Ja, er zijn meerdere kleilagen meegenomen in het model. De kleiafzetting ter plaatse van de Lage Raam is meegenomen, maar ook klei- en of leemlagen die verder weg van de Lage Raam liggen.
Deze vraag hebben wij toegevoegd aan de onderzoeksvragen voor stap 2: het in beeld brengen van de veranderingen. De resultaten hiervan volgen in de tweede werkbijeenkomst.
De effecten op bomen en tuinen worden individueel bekeken. Ook houden wij daar rekening mee in het spoor over schadeafhandeling. We gaan hier dieper op in tijdens de tweede werkbijeenkomst.
Deze vraag kan niet vanuit de modelstudie beantwoord worden, maar vraagt om beoordeling door een deskundige, i.s.m. grondgebruikers. Deze vraag wordt meegenomen in het spoor schadeafhandeling en wordt teruggekoppeld in de tweede werkbijeenkomst.
Ja, dit gaan we doen en kan op verschillende manieren, wij horen graag welke manier het meest aansluit bij de behoefte. Meer informatie hierover onder het kopje ‘monitoring’ op deze website.
Ja, het meetnet is begin 2020 uitgebreid met extra peilbuizen. Hiermee is een zeer uitgebreid meetnet ontstaan dat een goede basis geeft voor de monitoring van de grondwaterstanden in het projectgebied. Meer informatie hierover onder het kopje ‘monitoring’ op deze website.
Grondgebruik wordt bepaald aan de hand van LGN (Land Gebruik Nederland) kaarten. Daarop is grondgebruik van de afgelopen jaren geregistreerd. De lijn is om zowel vooraf als achteraf afspraken te maken over hoe we omgaan met schade. Voor beide wordt een voorstel uitgewerkt en besproken in werkbijeenkomst 2.
Het is nadrukkelijk niet de bedoeling om het gehele gebied rondom de Lage Raam, tussen de Hoge Weg en de Maas zomaar ‘onder water’ te zetten. Hoe wegen we dit af?
Er is niet één vast criterium om vooraf te bepalen onder welke voorwaarde het plan wordt uitgevoerd. Op basis van de resultaten van het onderzoek wordt in beeld gebracht wat de positieve en negatieve effecten zijn per variant (aan de hand van berekening getrapte peilopzet).
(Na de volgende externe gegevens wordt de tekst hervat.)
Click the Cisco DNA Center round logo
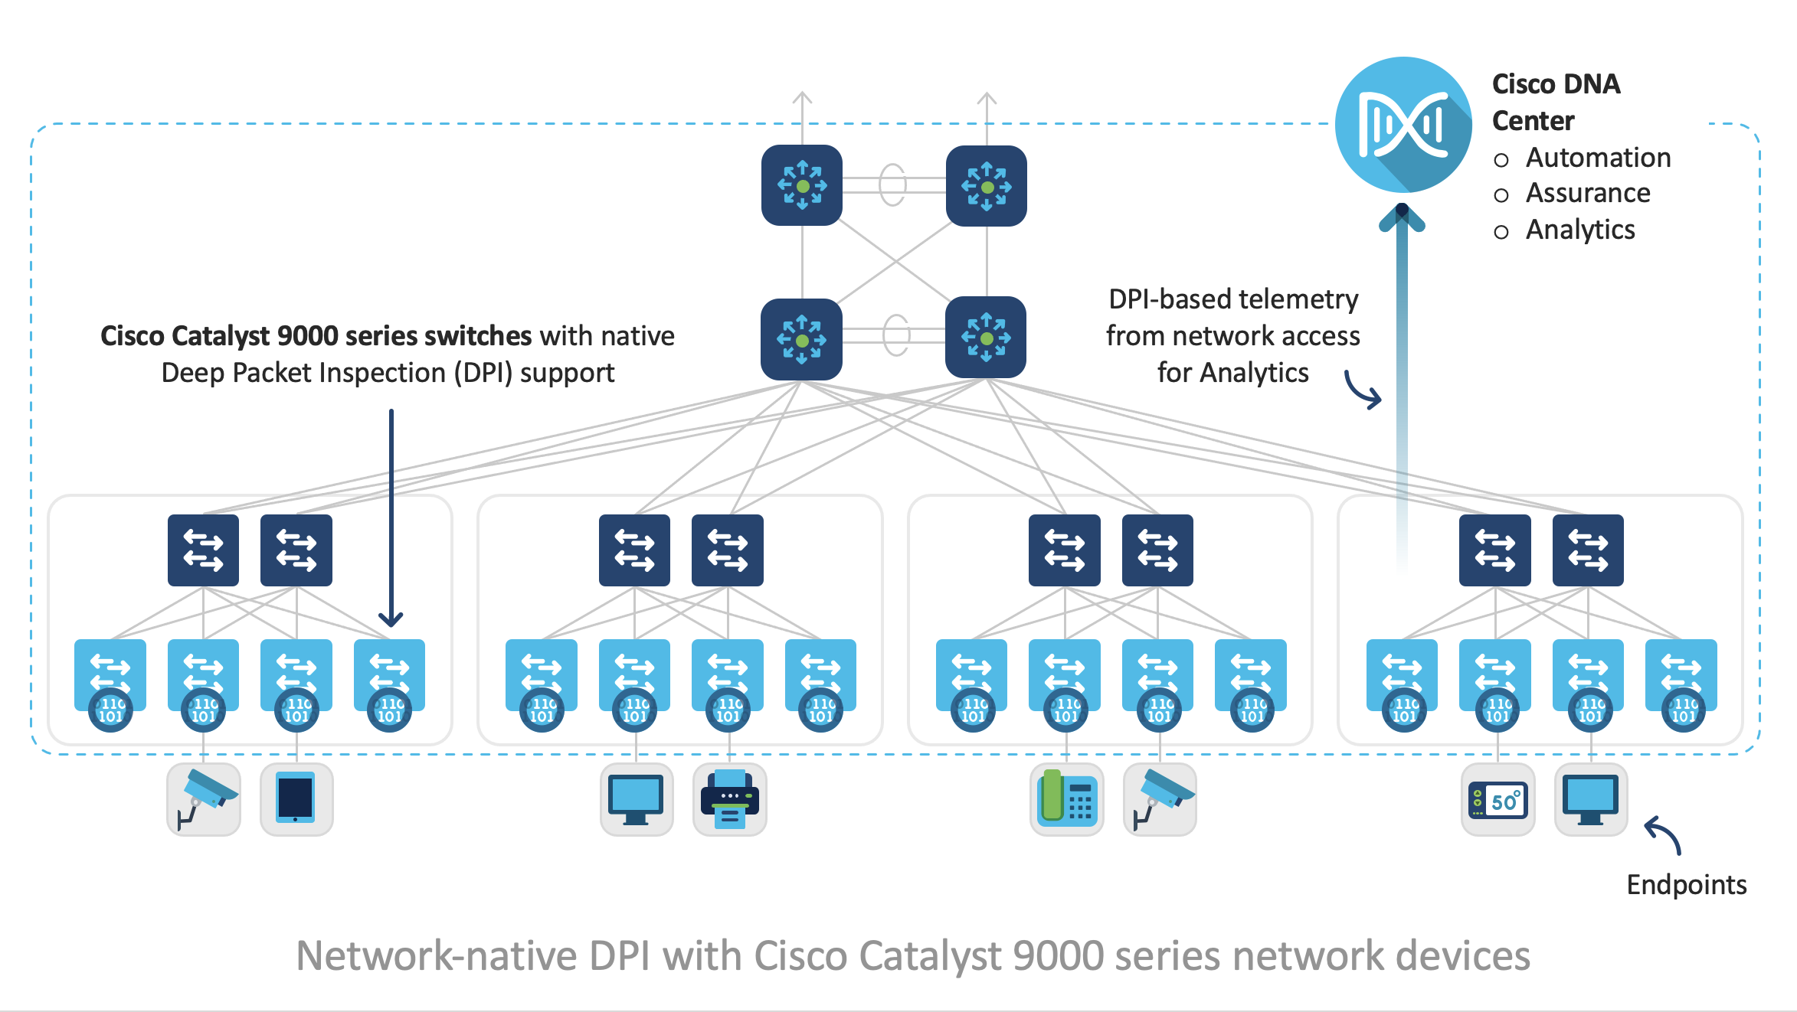click(1403, 125)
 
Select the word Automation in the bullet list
click(1598, 158)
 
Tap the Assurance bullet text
click(1587, 193)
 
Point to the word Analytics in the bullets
click(1579, 230)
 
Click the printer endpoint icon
click(729, 799)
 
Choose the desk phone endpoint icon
click(1066, 799)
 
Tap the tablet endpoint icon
click(296, 799)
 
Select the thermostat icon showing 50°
click(1498, 801)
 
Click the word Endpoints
click(1686, 885)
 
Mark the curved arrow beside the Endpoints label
click(1664, 834)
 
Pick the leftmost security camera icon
click(204, 799)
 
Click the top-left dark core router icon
click(801, 185)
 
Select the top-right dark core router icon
click(986, 186)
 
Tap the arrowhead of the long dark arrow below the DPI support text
click(391, 619)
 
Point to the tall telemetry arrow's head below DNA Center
click(1402, 218)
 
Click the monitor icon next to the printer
click(636, 799)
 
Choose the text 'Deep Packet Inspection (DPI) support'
click(388, 373)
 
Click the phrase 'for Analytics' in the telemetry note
click(1232, 373)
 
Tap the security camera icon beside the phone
click(1160, 799)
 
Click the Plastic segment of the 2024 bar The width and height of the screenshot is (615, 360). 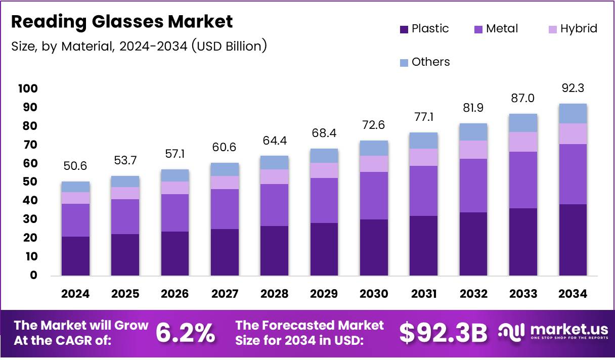click(75, 256)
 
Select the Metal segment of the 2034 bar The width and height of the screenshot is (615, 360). click(573, 174)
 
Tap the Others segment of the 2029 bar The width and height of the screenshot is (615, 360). click(324, 156)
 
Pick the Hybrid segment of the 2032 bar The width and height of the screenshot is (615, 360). click(473, 150)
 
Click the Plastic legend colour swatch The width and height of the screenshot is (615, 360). click(404, 29)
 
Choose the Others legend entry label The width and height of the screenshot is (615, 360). click(430, 62)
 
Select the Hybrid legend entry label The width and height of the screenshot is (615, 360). click(579, 29)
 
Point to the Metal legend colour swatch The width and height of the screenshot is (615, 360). click(478, 29)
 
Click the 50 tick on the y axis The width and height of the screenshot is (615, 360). click(30, 182)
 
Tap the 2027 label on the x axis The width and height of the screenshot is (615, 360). click(225, 294)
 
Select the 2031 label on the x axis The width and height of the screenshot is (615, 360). click(423, 294)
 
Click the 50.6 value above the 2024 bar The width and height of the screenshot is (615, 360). click(75, 166)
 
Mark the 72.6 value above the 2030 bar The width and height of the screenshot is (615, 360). click(374, 125)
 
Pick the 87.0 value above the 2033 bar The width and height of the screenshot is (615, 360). click(523, 98)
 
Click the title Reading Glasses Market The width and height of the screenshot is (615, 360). click(122, 22)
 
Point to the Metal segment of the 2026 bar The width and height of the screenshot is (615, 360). click(175, 213)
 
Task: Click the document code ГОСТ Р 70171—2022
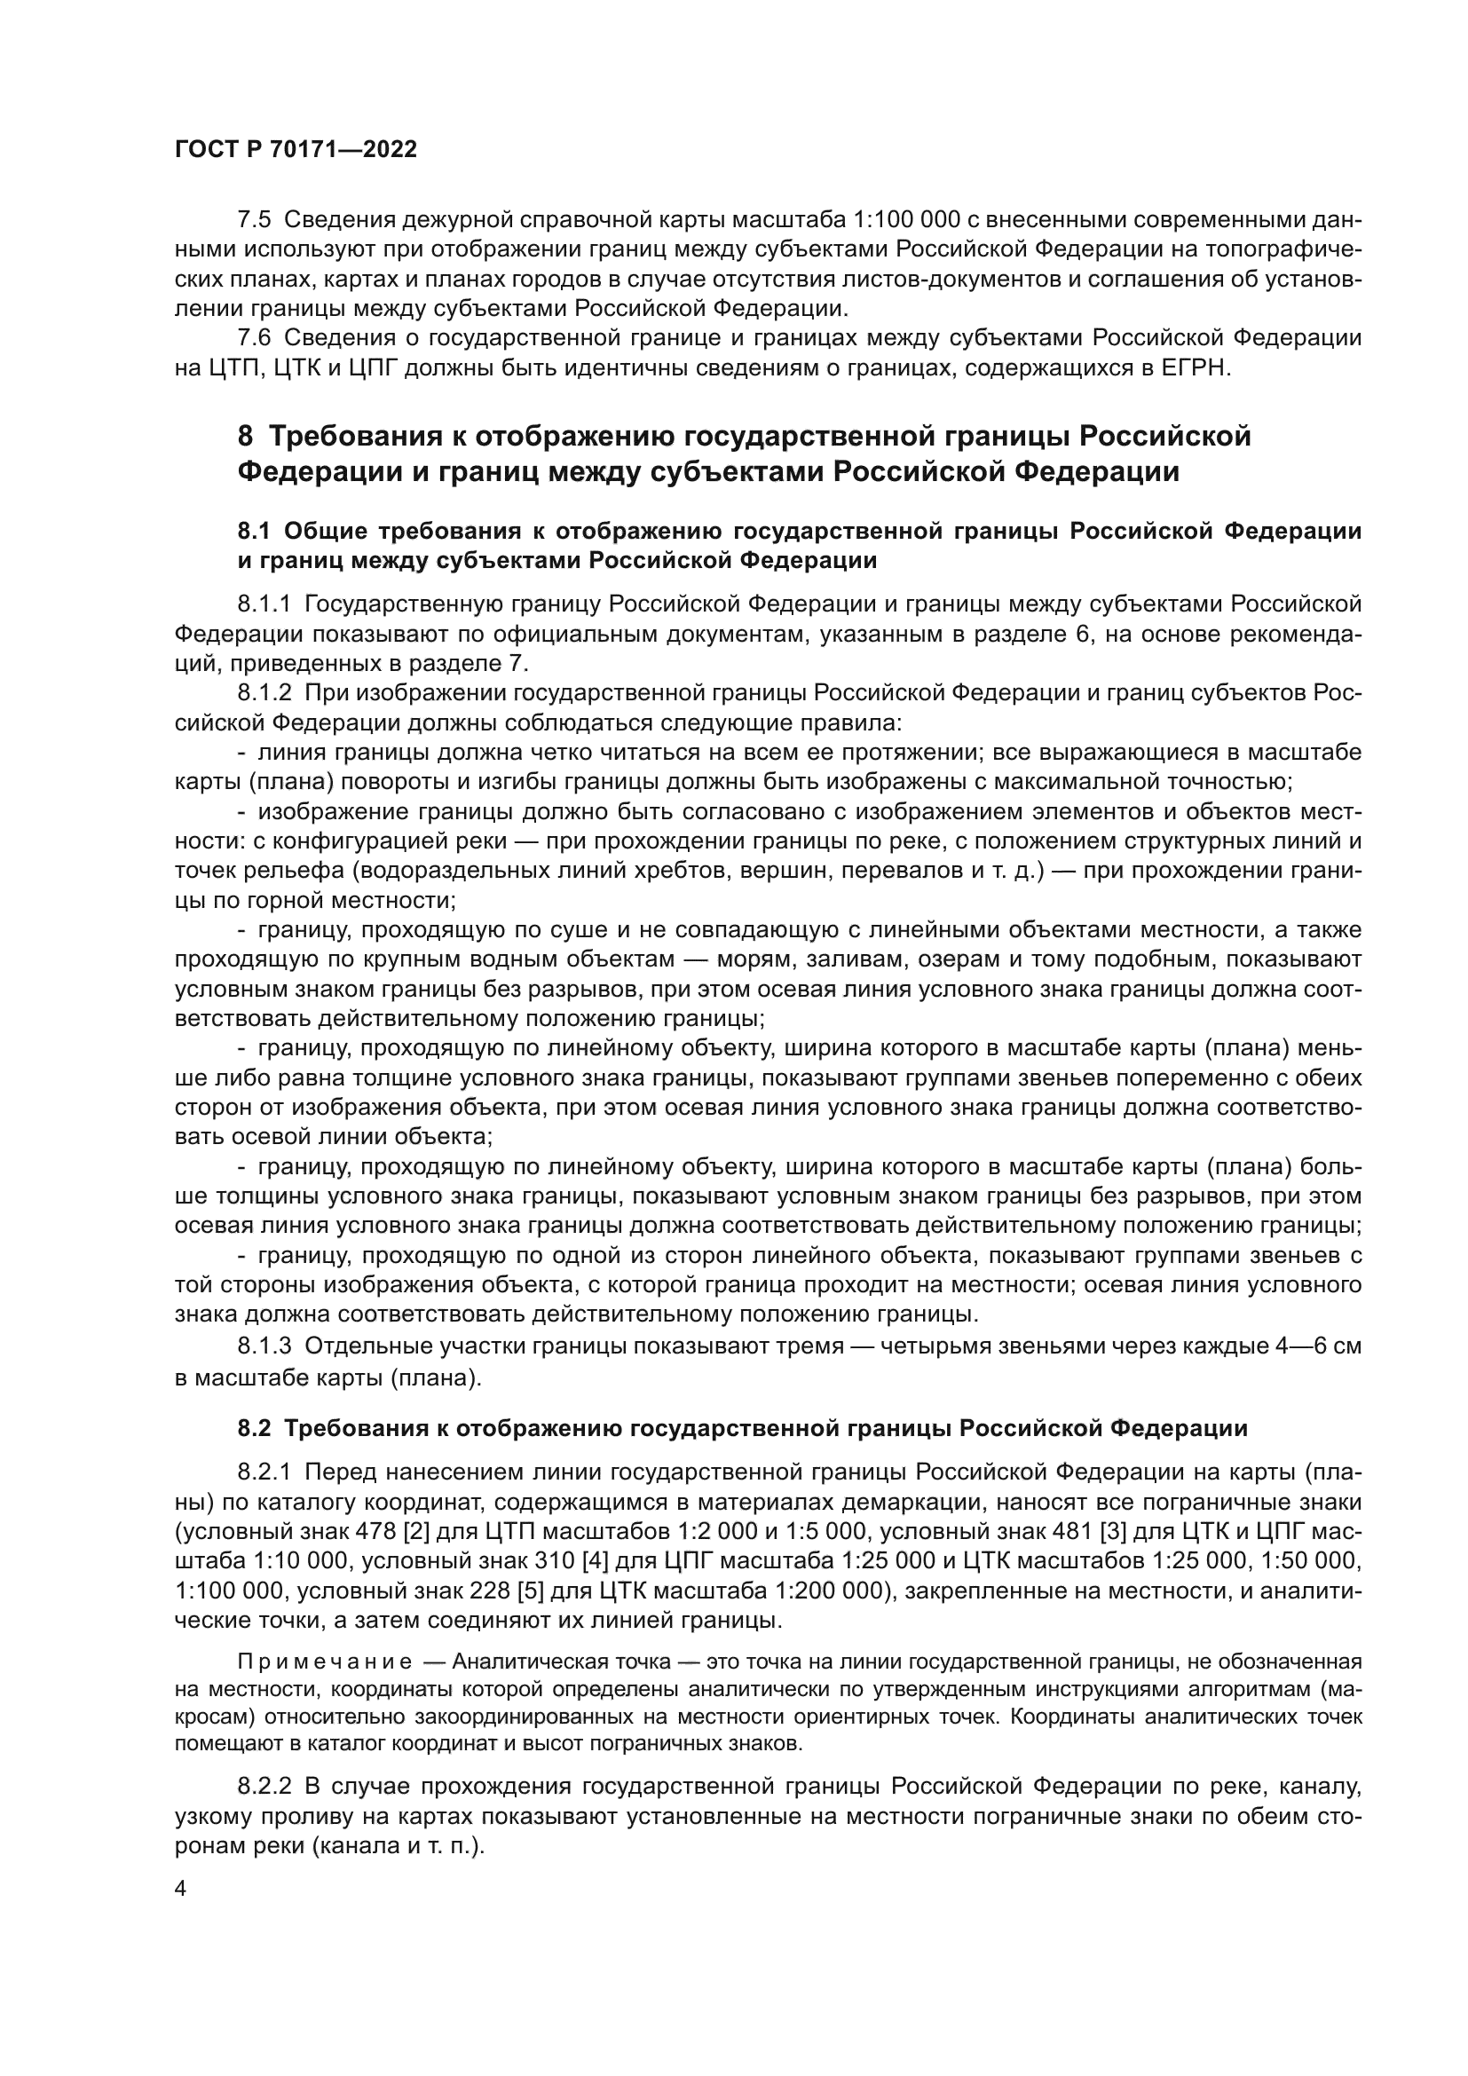pyautogui.click(x=296, y=150)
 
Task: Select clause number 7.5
pyautogui.click(x=254, y=220)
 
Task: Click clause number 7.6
pyautogui.click(x=254, y=338)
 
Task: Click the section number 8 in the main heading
pyautogui.click(x=245, y=436)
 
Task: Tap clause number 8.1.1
pyautogui.click(x=264, y=603)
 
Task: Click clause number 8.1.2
pyautogui.click(x=264, y=693)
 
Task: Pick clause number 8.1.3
pyautogui.click(x=264, y=1346)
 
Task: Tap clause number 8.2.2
pyautogui.click(x=264, y=1787)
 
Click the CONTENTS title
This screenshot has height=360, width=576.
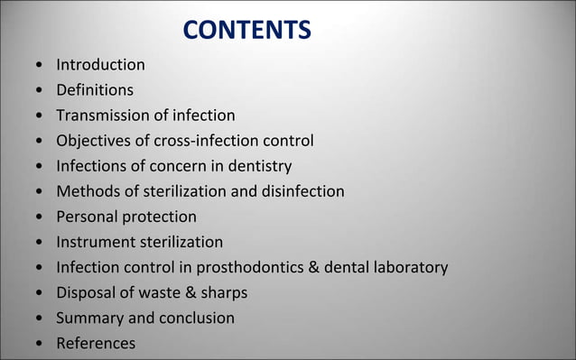coord(246,32)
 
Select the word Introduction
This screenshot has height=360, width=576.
coord(100,65)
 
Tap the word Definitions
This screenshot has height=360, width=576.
coord(95,90)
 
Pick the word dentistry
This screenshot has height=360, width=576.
coord(258,166)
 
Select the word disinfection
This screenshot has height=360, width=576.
coord(301,191)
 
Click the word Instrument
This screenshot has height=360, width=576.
coord(97,242)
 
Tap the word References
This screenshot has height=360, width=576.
coord(96,344)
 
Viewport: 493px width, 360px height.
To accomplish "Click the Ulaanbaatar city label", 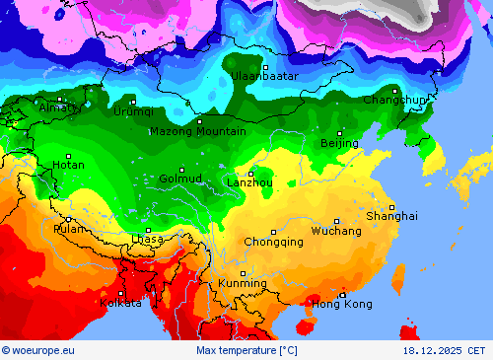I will click(x=264, y=76).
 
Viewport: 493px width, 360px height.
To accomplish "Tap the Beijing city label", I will click(x=339, y=144).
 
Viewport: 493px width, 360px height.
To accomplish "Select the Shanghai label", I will click(x=391, y=216).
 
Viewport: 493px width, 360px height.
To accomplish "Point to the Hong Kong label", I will click(x=343, y=304).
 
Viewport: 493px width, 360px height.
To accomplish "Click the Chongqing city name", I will click(x=273, y=242).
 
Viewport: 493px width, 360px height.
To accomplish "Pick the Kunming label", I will click(x=243, y=284).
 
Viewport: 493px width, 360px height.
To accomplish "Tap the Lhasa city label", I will click(x=147, y=240).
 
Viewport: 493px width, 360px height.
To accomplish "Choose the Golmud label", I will click(x=180, y=180).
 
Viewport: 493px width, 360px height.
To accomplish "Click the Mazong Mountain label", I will click(x=197, y=131).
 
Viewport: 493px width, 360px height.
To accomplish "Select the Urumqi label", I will click(x=133, y=111).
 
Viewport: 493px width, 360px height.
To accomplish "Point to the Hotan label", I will click(x=68, y=166).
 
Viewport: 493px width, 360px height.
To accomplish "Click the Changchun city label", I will click(x=394, y=100).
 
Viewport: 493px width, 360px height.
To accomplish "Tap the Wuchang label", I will click(x=336, y=231).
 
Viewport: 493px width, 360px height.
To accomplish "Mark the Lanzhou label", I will click(x=249, y=182).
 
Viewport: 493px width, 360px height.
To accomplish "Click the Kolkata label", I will click(x=120, y=303).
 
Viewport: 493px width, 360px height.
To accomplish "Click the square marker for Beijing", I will click(x=340, y=133).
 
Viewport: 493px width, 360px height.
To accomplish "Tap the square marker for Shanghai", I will click(x=391, y=206).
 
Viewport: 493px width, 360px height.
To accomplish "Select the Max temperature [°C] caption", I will click(x=246, y=350).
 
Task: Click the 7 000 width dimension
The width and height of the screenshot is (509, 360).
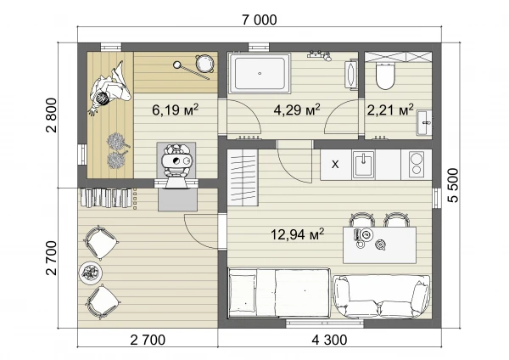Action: pos(260,20)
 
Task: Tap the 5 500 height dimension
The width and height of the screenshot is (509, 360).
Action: pos(453,185)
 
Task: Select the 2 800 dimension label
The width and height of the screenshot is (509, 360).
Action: pos(51,115)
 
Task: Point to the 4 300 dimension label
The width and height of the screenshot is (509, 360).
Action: pos(329,340)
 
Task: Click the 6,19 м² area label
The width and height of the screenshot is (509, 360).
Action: pos(175,110)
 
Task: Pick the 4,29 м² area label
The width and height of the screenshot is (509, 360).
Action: pos(297,110)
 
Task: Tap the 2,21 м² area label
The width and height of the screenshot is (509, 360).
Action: pos(390,110)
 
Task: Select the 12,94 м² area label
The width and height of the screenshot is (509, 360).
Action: pos(298,234)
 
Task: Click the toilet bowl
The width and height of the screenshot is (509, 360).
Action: pos(385,76)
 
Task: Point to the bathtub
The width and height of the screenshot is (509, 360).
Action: pos(260,73)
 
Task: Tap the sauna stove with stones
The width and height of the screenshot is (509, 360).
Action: pos(176,161)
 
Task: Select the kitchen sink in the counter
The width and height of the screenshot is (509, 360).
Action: pos(363,165)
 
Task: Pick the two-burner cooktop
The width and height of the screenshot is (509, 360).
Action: pos(417,165)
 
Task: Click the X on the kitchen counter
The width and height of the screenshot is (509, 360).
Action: pos(335,165)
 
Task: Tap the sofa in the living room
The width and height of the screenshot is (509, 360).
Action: pos(382,296)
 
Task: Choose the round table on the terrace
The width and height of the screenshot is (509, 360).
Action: pos(91,273)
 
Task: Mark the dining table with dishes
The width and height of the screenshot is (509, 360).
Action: pos(379,245)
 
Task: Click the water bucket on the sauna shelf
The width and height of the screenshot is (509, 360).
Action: pos(204,63)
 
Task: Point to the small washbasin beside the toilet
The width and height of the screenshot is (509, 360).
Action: pos(424,123)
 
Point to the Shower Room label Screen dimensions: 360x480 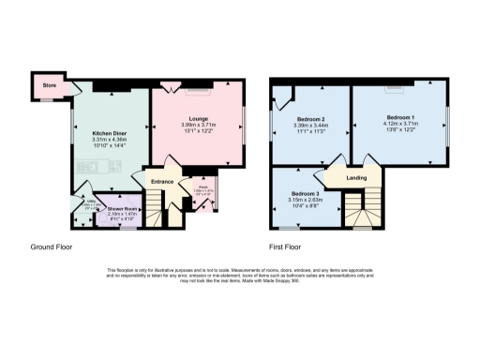click(x=122, y=208)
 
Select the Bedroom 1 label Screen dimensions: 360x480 click(x=399, y=117)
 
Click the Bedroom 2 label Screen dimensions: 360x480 click(x=310, y=120)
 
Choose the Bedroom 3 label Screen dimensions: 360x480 click(x=305, y=193)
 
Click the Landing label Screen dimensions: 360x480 click(x=356, y=178)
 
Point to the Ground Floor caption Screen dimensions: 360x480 click(x=51, y=248)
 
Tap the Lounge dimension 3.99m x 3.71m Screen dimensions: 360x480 click(x=201, y=125)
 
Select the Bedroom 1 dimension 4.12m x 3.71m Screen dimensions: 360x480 click(x=399, y=124)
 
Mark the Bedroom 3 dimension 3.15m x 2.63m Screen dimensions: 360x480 click(x=305, y=200)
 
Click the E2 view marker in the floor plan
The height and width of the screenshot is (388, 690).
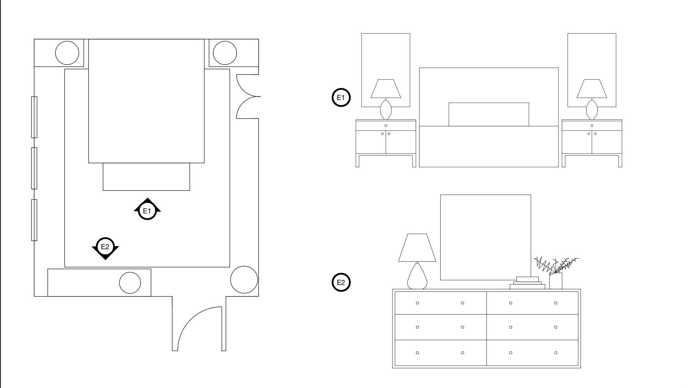click(105, 247)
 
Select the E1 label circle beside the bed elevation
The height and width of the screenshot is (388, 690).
click(341, 97)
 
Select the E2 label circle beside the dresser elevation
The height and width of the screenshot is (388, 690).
click(341, 283)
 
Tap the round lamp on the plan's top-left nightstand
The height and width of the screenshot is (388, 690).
click(67, 53)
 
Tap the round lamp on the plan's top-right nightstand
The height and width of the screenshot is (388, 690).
click(225, 53)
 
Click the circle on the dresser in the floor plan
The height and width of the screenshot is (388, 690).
click(130, 283)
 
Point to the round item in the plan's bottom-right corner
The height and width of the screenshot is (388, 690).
click(244, 280)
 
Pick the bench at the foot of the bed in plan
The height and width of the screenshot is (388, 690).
click(146, 177)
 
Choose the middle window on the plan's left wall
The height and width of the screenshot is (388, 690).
click(34, 168)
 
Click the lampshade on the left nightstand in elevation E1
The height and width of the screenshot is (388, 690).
click(386, 89)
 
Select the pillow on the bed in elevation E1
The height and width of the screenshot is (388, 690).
click(489, 114)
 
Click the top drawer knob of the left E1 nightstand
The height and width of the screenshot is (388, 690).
click(386, 125)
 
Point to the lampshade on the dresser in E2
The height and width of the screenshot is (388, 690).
click(417, 248)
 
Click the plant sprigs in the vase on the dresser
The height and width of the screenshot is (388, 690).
click(556, 264)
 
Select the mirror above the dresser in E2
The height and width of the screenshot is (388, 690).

De nieuw te bouwen stuw Egweg komt in eerste instantie op het huidige peilniveau te staan. Binnen het project zijn we op zoek naar een optimum tussen enerzijds het grondgebruik binnen de functie van het gebied en anderzijds de wens om een toekomstbestendig en klimaat robuust watersysteem te maken. Er is nu op veel plaatsen sprake van verdroging. Om die verdroging te bestrijden is peilverhoging noodzakelijk. Tot hoever het peil in de Raam en Biestgraaf omhoog kan is dus een afweging van meerdere belangen (natuur, landbouw én bebouwing).
We bepalen aan de voorkant de benodigde peilen en effecten voor de verschillende belangen en de beheermarge. We monitoren achteraf na inzet wat er gebeurt met de peilen en grijpen in als nodig. Dit kan zijn het naar beneden bijstellen van het peil maar ook het treffen van (extra) mitigerende maatregelen.
We spreken aan de voorkant af wat het peil moet zijn en onder welke condities. Achteraf kijken we of ook bereikt wordt wat is voorspeld. We stellen het peil in stappen in en bouwen de stuw zo dat t.b.v. piekafvoer het waterpeil altijd teruggebracht kan worden naar het huidige niveau. Met de regelbare stuw kan ook worden geanticipeerd op actuele situaties (erg droog of erg nat). Daarvoor spreken we beheermarges af waarmee we kunnen inspelen op de actualiteit.
Ja, dat doen we door in stappen het peil op te zetten en te monitoren wat er gebeurt.